The BBC fightback to retain sole ownership of the licence fee has seen the corporation offer open access to the iPlayer and a new set of IPTV Standards, but only to its PSB compatriots. Julian Clover reports
The BBC Licence Fee is always looked upon with envious eyes by the commercial sector; particularly during a financial downturn of the sort we are currently experiencing. Aware of proposals for part of the licence fee to be apportioned to other broadcasters for public service content, a process known as top-slicing, the BBC has come up with a series of proposals that would assist its commercial competitors.

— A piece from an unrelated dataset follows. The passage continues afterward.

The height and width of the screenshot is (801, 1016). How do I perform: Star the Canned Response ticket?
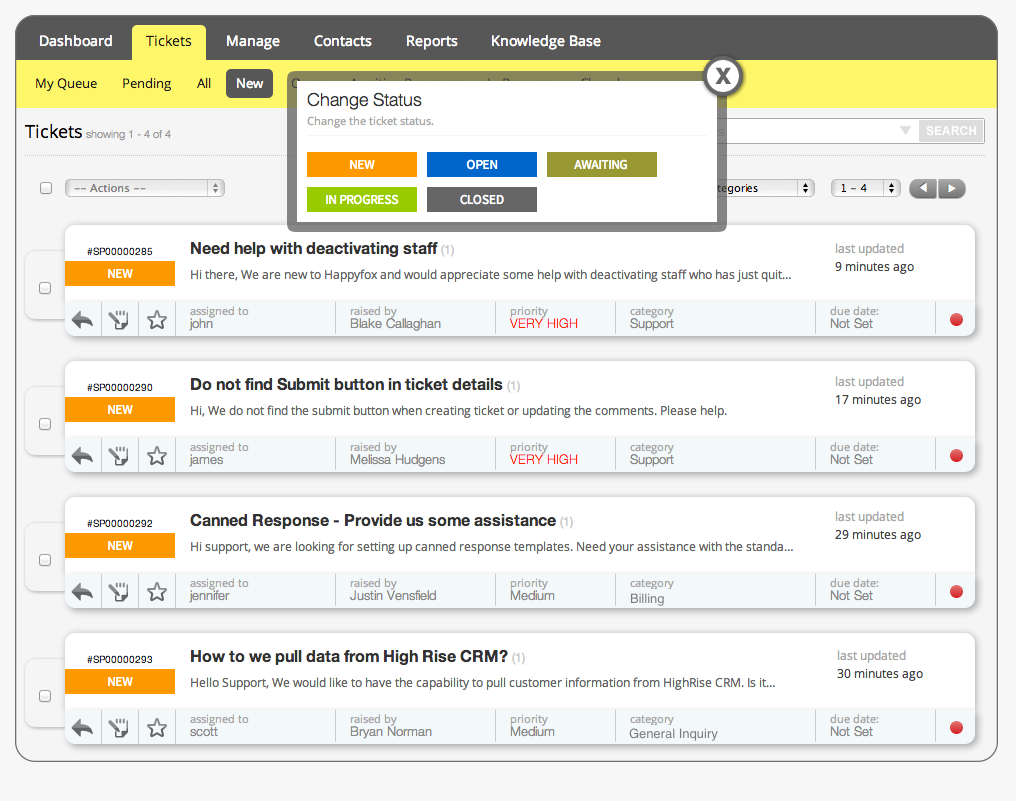pyautogui.click(x=157, y=592)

Part of the plan is the opening up of Project Canvas, the standards-based open environment for internet-connected television, which would enable on demand content to be delivered to UK households through a standard set-top box. This is the latest stage of the PSB fightback against the erosion of their market share by the multichannel, multiplatform broadcasters. Already the PSBs have been invited by Ofcom to tender for capacity set aside for HD transmissions, at no stage was the possibility of a Discovery or a Voom getting terrestrial HD capacity on the block, and even the deepest of pockets would balk at the possibility of buying the ‘valuable spectrum’ in the open market, particularly taking into account that even a slice of SD costs a handsome £10 million.
The BBC proposals would offer the iPlayer experience, itself also on offer to its PSB compatriots as part of a ‘federation of PSB services’, either as a single entity or individual iPlayer sections. This is not the end of Kangaroo, which strictly speaking is a commercial BBC Worldwide project, and to which the BBC says it remains committed.
The BBC is already working with ITV and BT to make a UK open standards IPTV environment a possibility. It would also be open to Channel 4, which has been somewhat sniffy about accepting the BBC’s largesse. The BBC has been open that part of the plan is to “protect the competitiveness of free-to-air platforms”, code for ‘not Sky then’.
But Sky has its own plans and the possibility of opening up Sky’s satellite delivered platform to take non-linear content must surely be closer than ever before, particularly with Sky making increasingly favourable noises about the purchase of Tiscali’s UK interests, to add to the former Easynet business that has made Sky a contender in the broadband space. Canal+ has already launched an IPTV-delivered on demand offer to its French audiences.
During the launch of Freesat BBC director-general Mark Thompson famously held up one of the shiny new boxes and pointed to where the IPTV connectivity would be. So we have a scenario where an on demand IPTV service is available to every UK household in varying levels of free and pay.